◆ **Problem details**
Each line from the one containing "The image size is (1366, 662)." to the last line of the listing below must be reproduced exactly, and nothing more.

◆ **Input material**
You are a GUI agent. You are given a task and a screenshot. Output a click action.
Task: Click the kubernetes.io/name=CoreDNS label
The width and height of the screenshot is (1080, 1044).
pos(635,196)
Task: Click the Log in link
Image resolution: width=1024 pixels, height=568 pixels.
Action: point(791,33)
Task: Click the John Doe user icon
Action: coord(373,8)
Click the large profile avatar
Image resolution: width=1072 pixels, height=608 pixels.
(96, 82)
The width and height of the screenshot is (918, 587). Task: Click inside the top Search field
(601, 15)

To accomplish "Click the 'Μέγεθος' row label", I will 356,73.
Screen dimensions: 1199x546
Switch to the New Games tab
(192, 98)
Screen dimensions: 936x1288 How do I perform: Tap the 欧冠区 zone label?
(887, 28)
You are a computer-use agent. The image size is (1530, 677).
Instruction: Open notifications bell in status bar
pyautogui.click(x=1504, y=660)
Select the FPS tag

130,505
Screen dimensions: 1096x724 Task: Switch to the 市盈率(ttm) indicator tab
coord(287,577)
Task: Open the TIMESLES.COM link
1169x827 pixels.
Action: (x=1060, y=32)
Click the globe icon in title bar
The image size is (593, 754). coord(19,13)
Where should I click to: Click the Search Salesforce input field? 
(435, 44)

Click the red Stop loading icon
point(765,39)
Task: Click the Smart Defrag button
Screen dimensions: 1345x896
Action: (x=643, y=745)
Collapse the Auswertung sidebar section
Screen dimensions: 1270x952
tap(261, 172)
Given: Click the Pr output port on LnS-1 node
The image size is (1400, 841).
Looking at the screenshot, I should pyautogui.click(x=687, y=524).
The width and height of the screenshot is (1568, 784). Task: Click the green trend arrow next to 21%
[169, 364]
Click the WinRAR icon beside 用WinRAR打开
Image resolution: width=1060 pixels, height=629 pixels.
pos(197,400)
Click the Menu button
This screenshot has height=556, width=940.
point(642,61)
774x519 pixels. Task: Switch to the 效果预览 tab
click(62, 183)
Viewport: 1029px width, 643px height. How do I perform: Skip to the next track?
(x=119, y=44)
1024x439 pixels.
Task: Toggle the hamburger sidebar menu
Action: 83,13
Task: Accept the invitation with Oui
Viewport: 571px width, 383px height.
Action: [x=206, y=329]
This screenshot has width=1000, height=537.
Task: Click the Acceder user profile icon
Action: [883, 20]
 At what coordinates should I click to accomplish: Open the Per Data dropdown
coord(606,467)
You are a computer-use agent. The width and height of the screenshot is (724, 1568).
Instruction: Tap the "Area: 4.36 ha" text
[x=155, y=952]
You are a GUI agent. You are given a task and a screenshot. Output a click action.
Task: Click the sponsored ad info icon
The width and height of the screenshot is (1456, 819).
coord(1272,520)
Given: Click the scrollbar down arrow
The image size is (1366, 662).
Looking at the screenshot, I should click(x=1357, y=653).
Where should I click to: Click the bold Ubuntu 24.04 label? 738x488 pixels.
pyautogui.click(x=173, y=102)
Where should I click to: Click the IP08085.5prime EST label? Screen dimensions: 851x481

◆ **Reply**
The image size is (1366, 662).
Looking at the screenshot, I should click(x=1357, y=653).
Where should I click to: Click the bold Ubuntu 24.04 label? 738x488 pixels.
pyautogui.click(x=173, y=102)
Where should I click to: Click the IP08085.5prime EST label? Screen dimensions: 851x481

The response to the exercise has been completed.